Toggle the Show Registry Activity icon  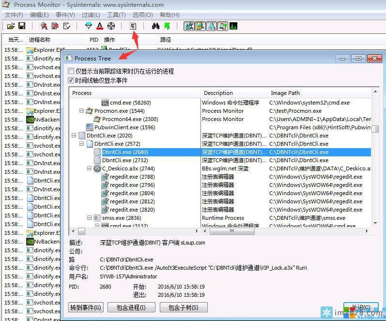tap(189, 26)
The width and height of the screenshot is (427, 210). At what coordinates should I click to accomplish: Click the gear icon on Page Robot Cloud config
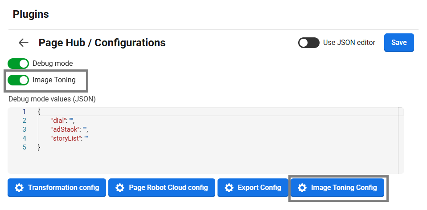pyautogui.click(x=119, y=188)
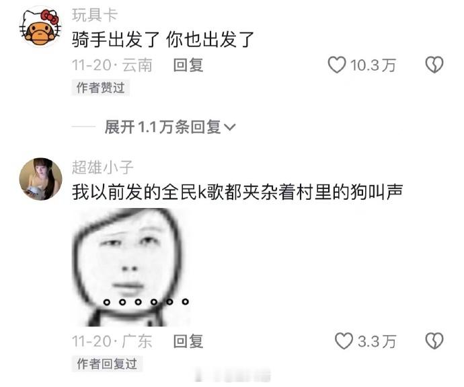Tap the 作者回复过 badge

click(x=107, y=364)
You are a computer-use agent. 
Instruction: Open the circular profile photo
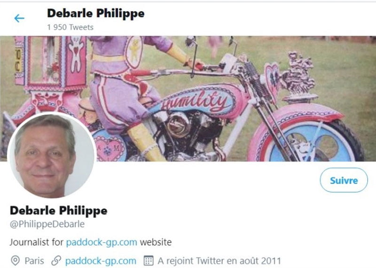tap(52, 156)
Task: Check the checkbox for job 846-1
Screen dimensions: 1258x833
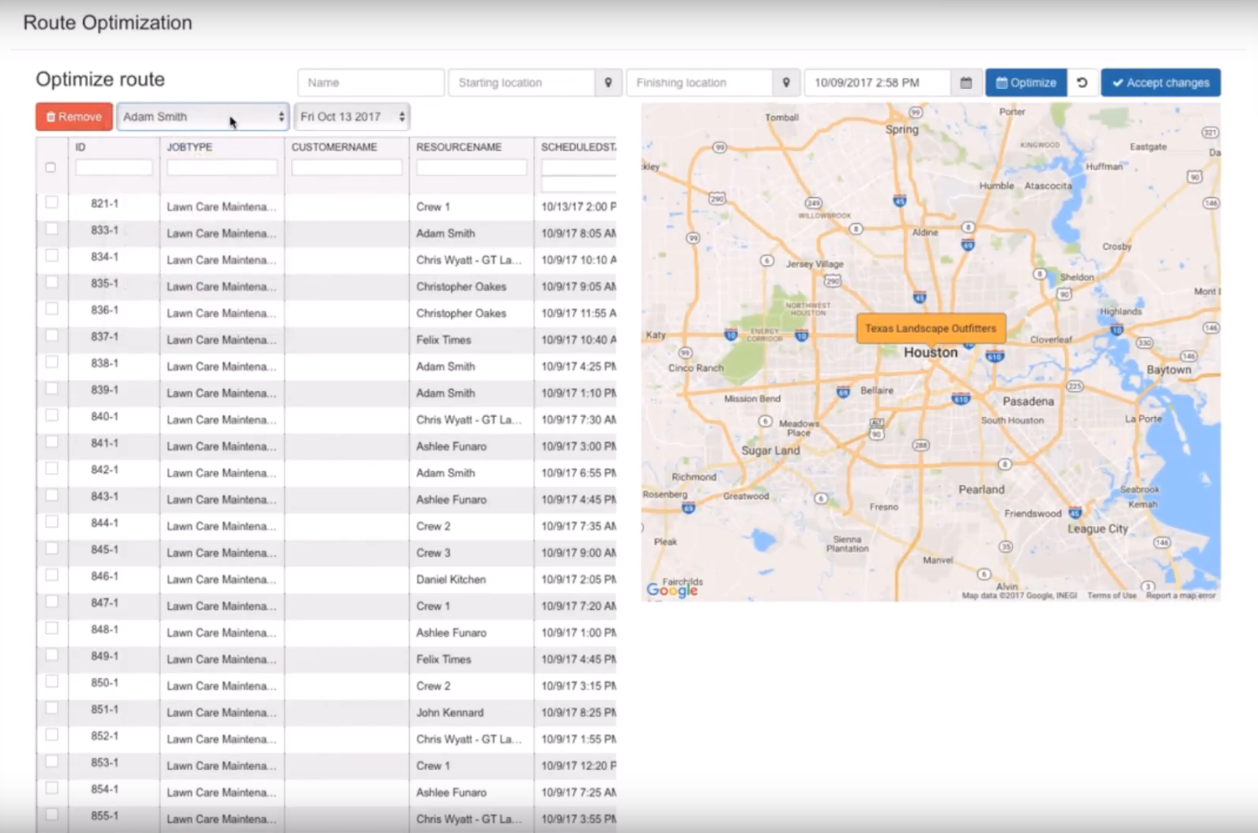Action: pos(51,575)
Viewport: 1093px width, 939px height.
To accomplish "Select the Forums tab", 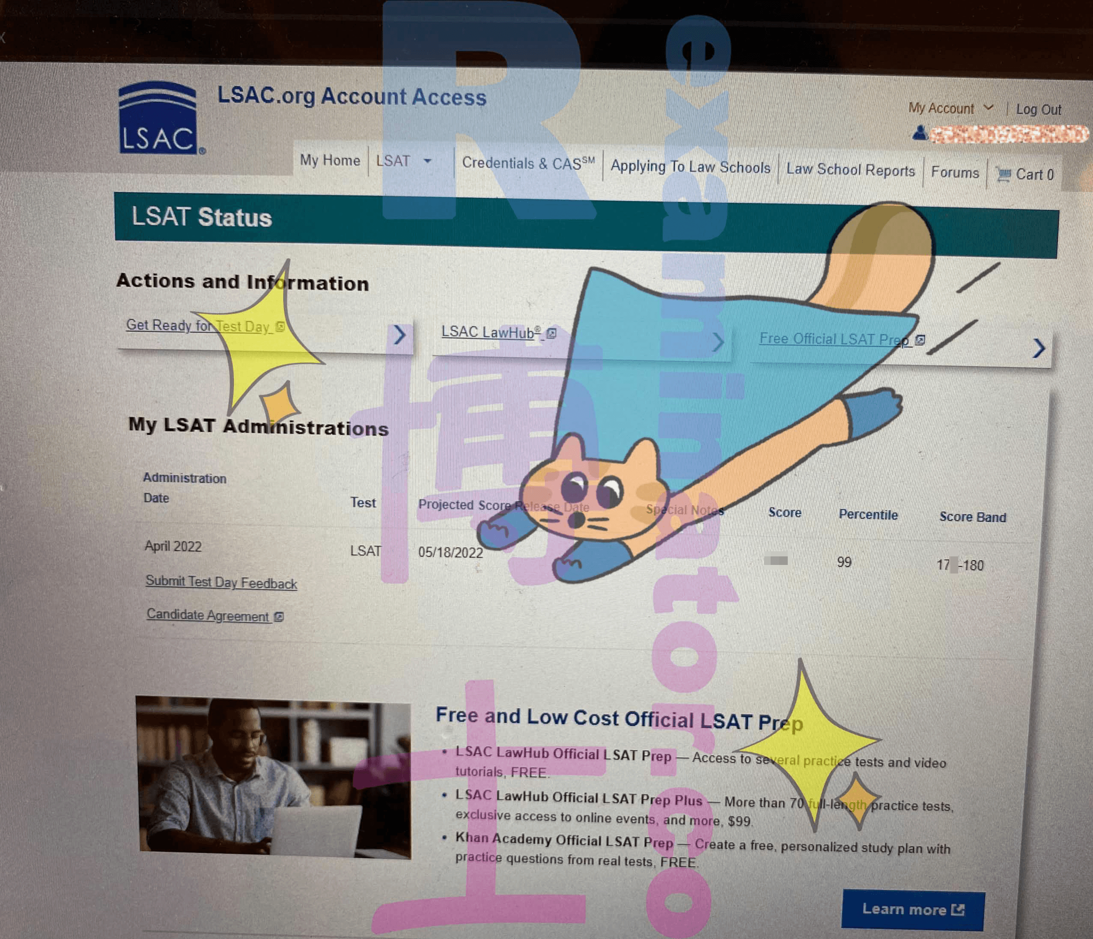I will pos(956,173).
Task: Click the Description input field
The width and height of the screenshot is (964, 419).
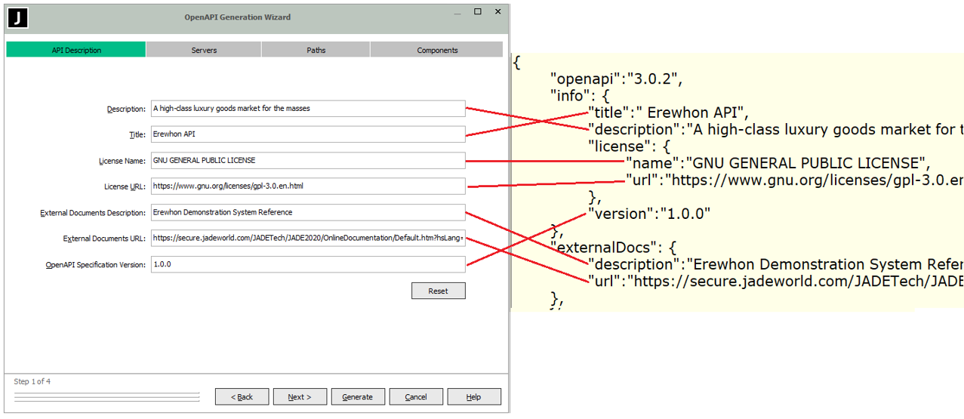Action: (308, 109)
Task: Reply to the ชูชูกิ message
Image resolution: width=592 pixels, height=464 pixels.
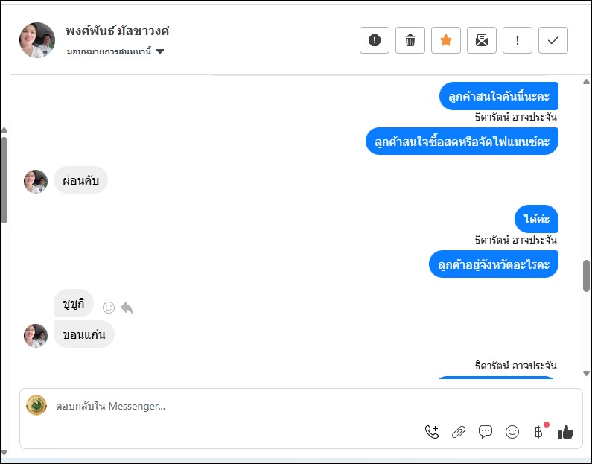Action: click(x=127, y=308)
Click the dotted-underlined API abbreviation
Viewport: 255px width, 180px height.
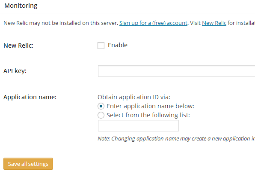(8, 71)
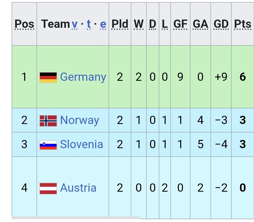This screenshot has height=222, width=254.
Task: Click the D draws column header
Action: tap(153, 24)
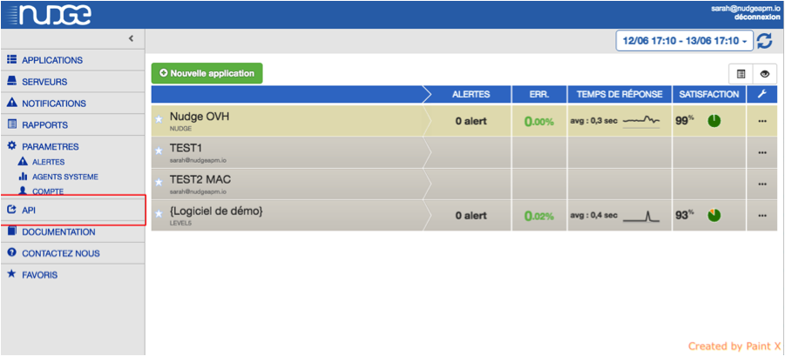
Task: Open the Applications menu item
Action: point(51,60)
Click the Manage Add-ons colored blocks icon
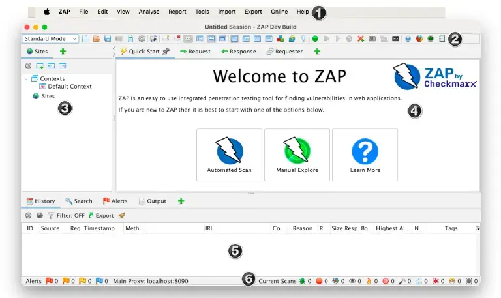The width and height of the screenshot is (501, 298). pyautogui.click(x=281, y=38)
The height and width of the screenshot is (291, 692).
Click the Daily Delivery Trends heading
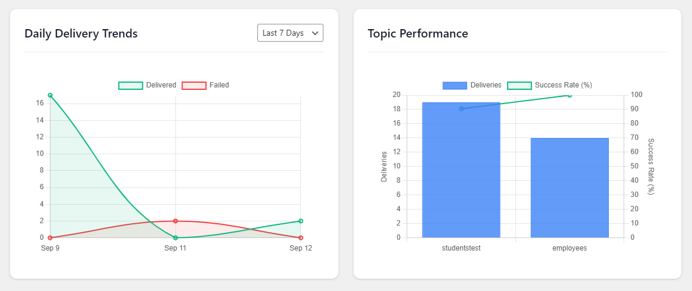pyautogui.click(x=81, y=33)
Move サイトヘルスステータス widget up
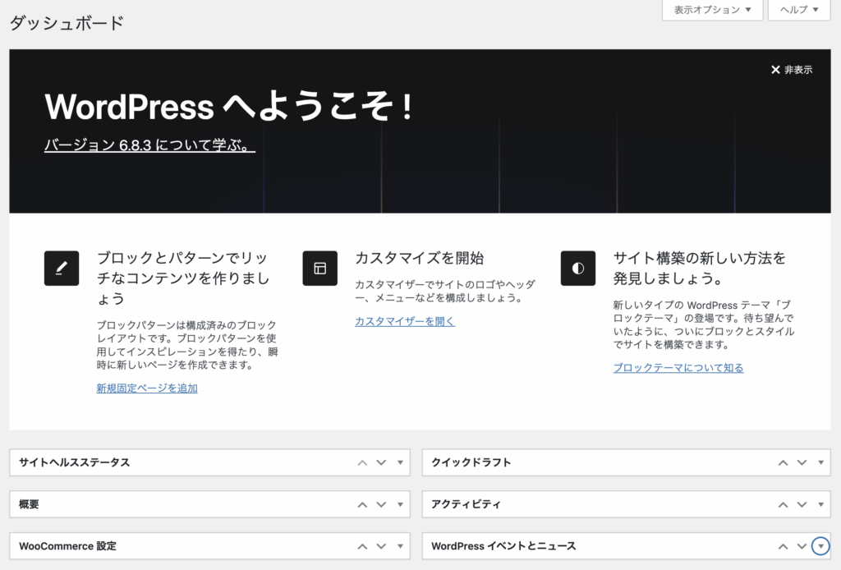The image size is (841, 570). [362, 462]
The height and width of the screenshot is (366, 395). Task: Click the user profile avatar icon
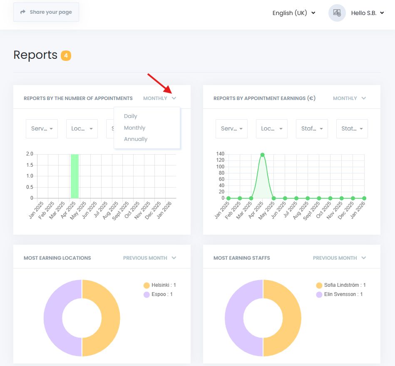click(337, 13)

WORK REQUEST. From the material above, reproduce only what runs from the line holding "Task: Click the Description input field" down to the line holding "The height and width of the screenshot is (291, 692).", both included, pictures excluded.

RESPONSE BELOW.
Task: Click the Description input field
The width and height of the screenshot is (964, 419).
Action: (308, 109)
Task: Reply to the ชูชูกิ message
Image resolution: width=592 pixels, height=464 pixels.
Action: click(x=127, y=308)
Click the dotted-underlined API abbreviation
Viewport: 255px width, 180px height.
(8, 71)
This screenshot has height=222, width=254.
Task: Click the D draws column header
Action: tap(153, 24)
Task: Open the Applications menu item
Action: point(51,60)
Click the Manage Add-ons colored blocks icon
The width and height of the screenshot is (501, 298). pyautogui.click(x=281, y=38)
The height and width of the screenshot is (291, 692).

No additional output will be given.